Tuesday, December 07, 2010

TOP STORY >> Williams readies for new challenge

Leader staff writer

With less than a month left as mayor of Cabot, Eddie Joe Williams says he now understands the term “lame duck.”

He hasn’t started any projects in the past 90 days that couldn’t be finished by the end of December, but he still takes care of day-to-day city business. And last week while in Washington, where state senators got together to discuss issues across the nation that impact all states, he met with Rep. Marion Berry to talk about the north interchange that he has been working to bring about for a decade.

The mayor left for the nation’s capital early last week and the conference ran through Saturday, but at 4 p.m. Friday, he was driving back from the airport in Little Rock.

State Sen. Bobby Glover, whose seat Williams is taking over in January, told him once to always take care of his constituents first, Williams said.

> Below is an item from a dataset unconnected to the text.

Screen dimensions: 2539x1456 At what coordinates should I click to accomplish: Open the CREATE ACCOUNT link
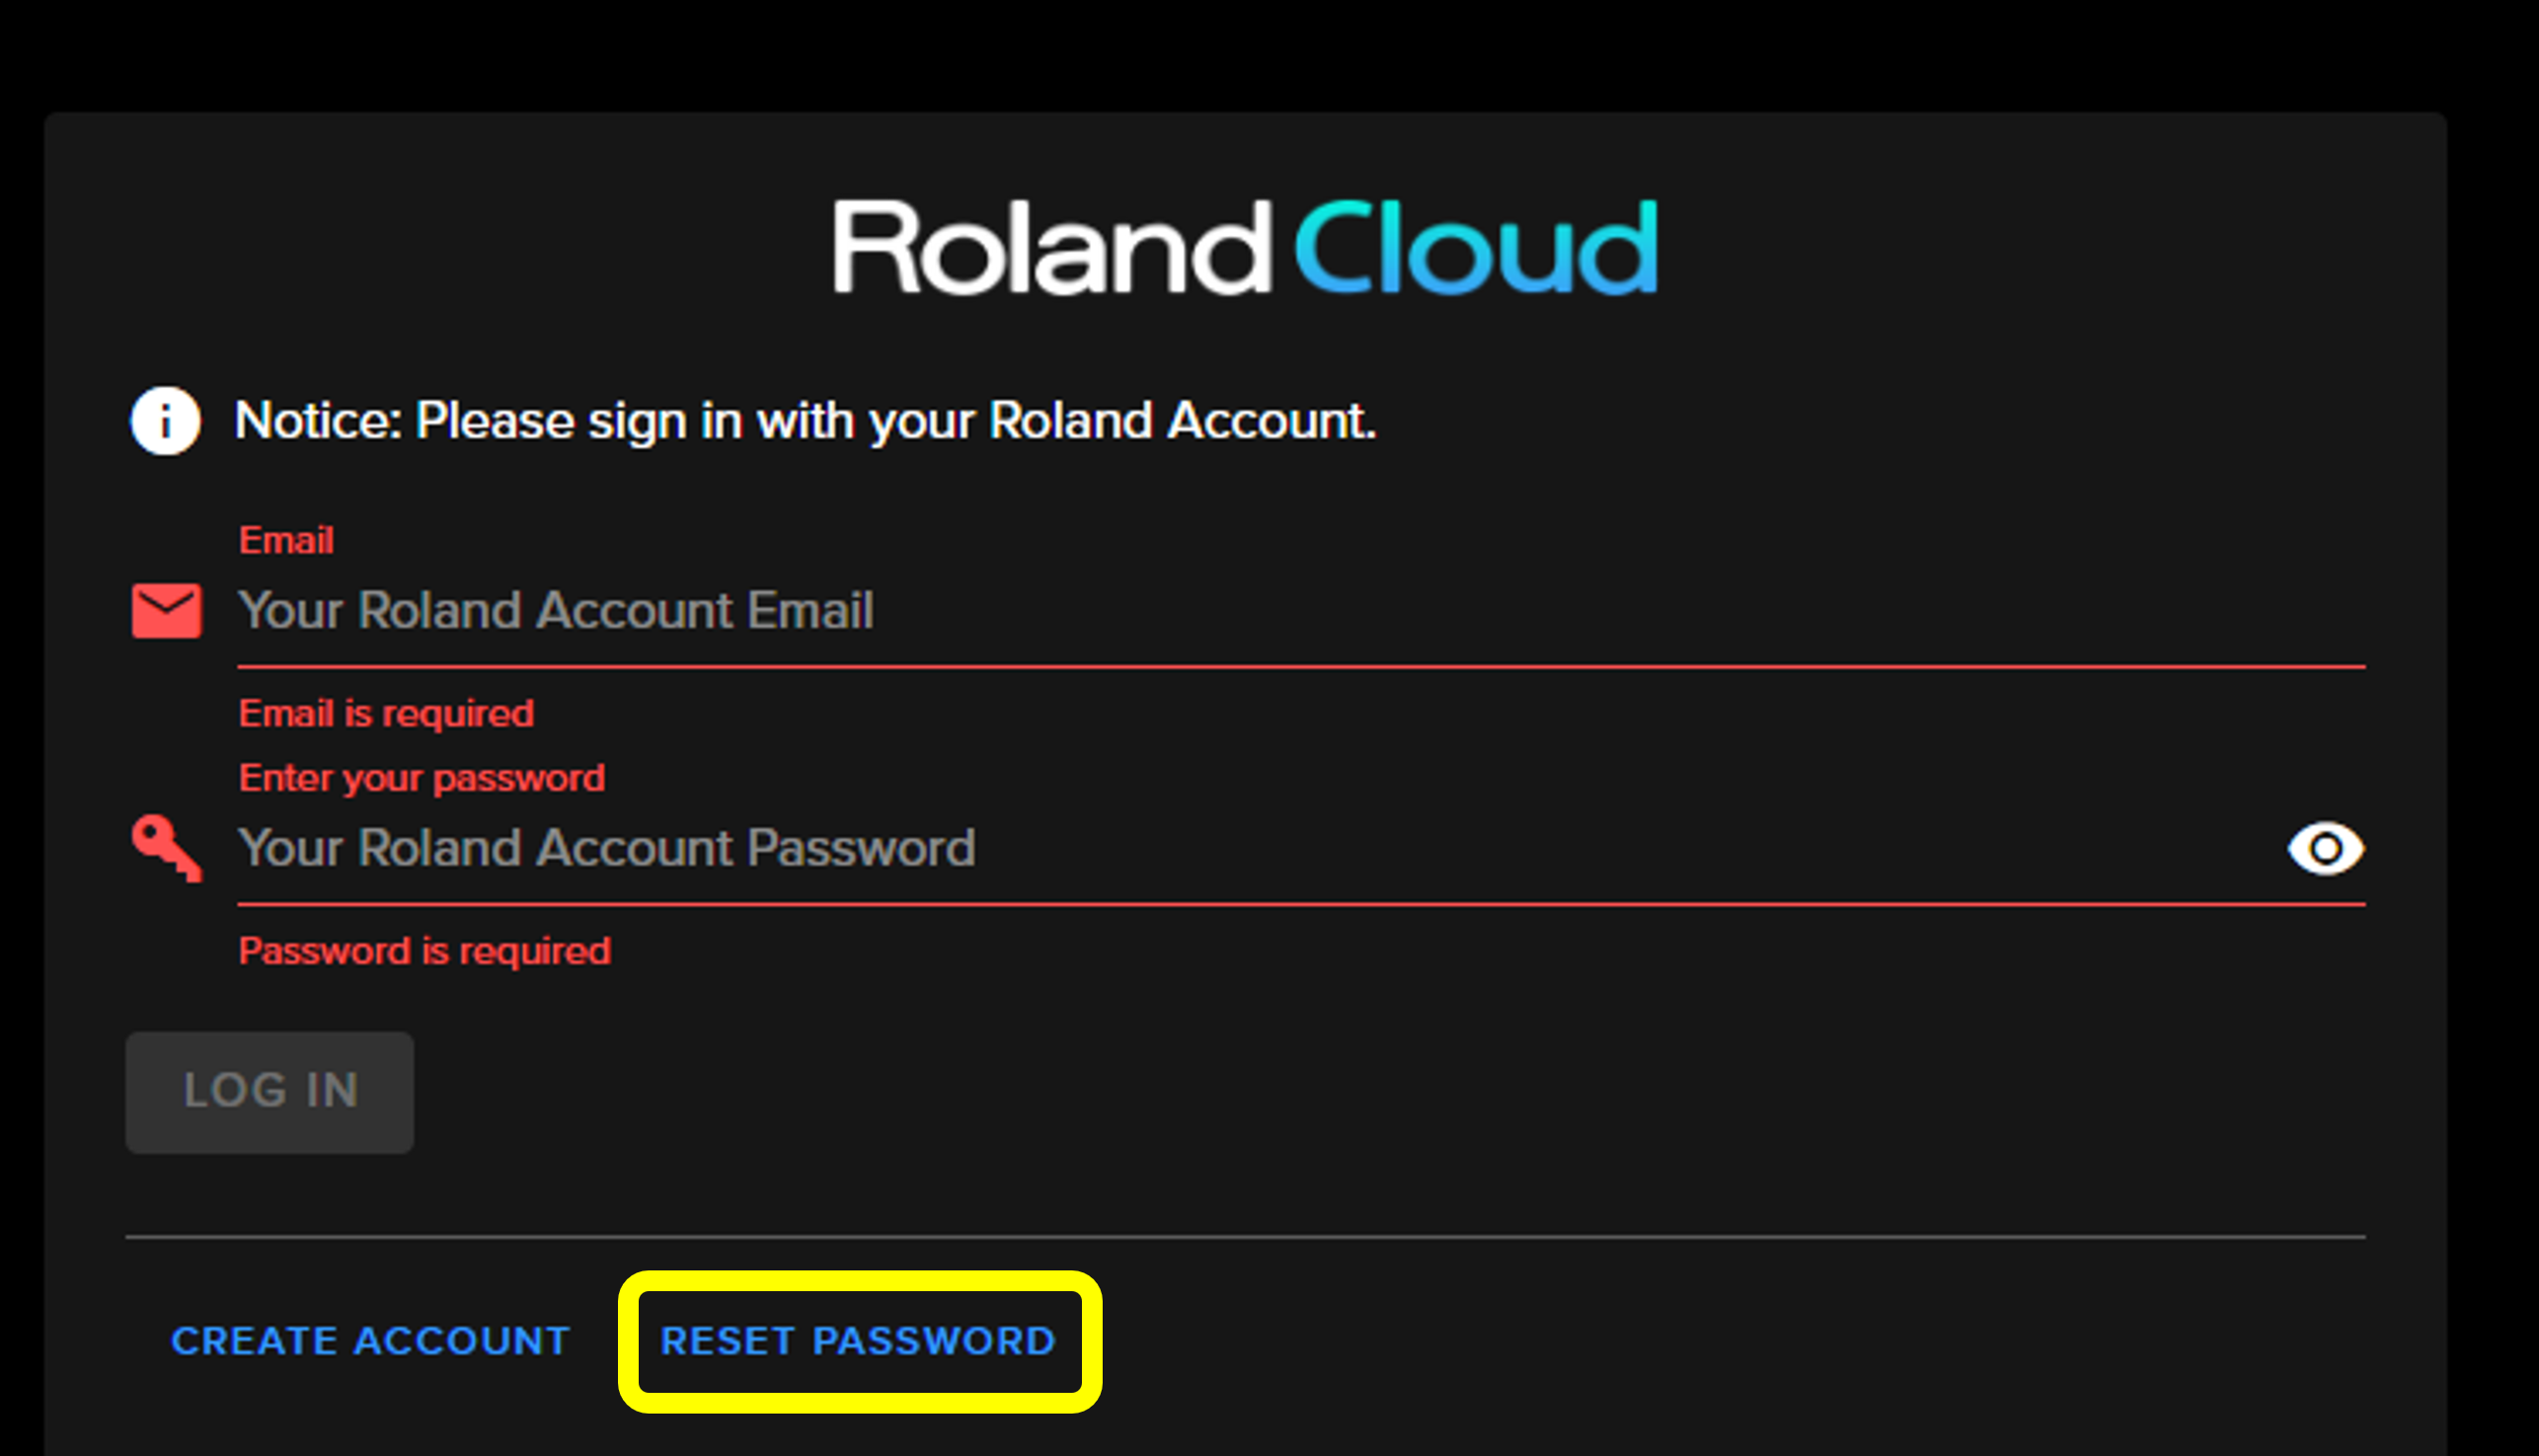(x=371, y=1341)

And though the conference was chock full of educational topics such as what to do about the backlog of unprocessed rape kits, and how to implement health-care reform that will cost states hundreds of millions, he had committed to welcoming guests at the Christmas- lighting ceremony behind city hall and he intended to be there, he said. Nancy Cohea and Alderman Ann Gilliam had worked hard getting ready for the celebration and they are his constituents, Williams said.

He said he is a little disappointed that the new National Guard armory won’t be finished before he leaves office.

“It would have been nice to have a ribbon cutting,” he said.

But the estimated completion date on that multimillion-dollar project is April.

“It was one of the single biggest projects in my administration with a $1 million-a-year economic impact,” he said.

Williams also has been working with Bill Cypert, who takes over as mayor on Jan. 1.

Cypert has signed off on his budget for 2011, so that is ready for the council to pass, Williams said.
Asked if he regrets giving up his job as mayor, Williams said he might if he was retiring.

“I think I have something really exciting to look forward to,” he said.

The natural-gas industry is now huge in Arkansas, he said. And regulating it to protect state residents will require legislation that he wants to be a part of.

So while he’s still dealing with the issues that Cypert will soon face like traffic and drainage, he’s also committed to attending a fish fry in Hazen and a breakfast in Keo.

“I think it’s important that people get to know who I am and that I intend to work for them,” the new state senator said. “Your constituents come first.”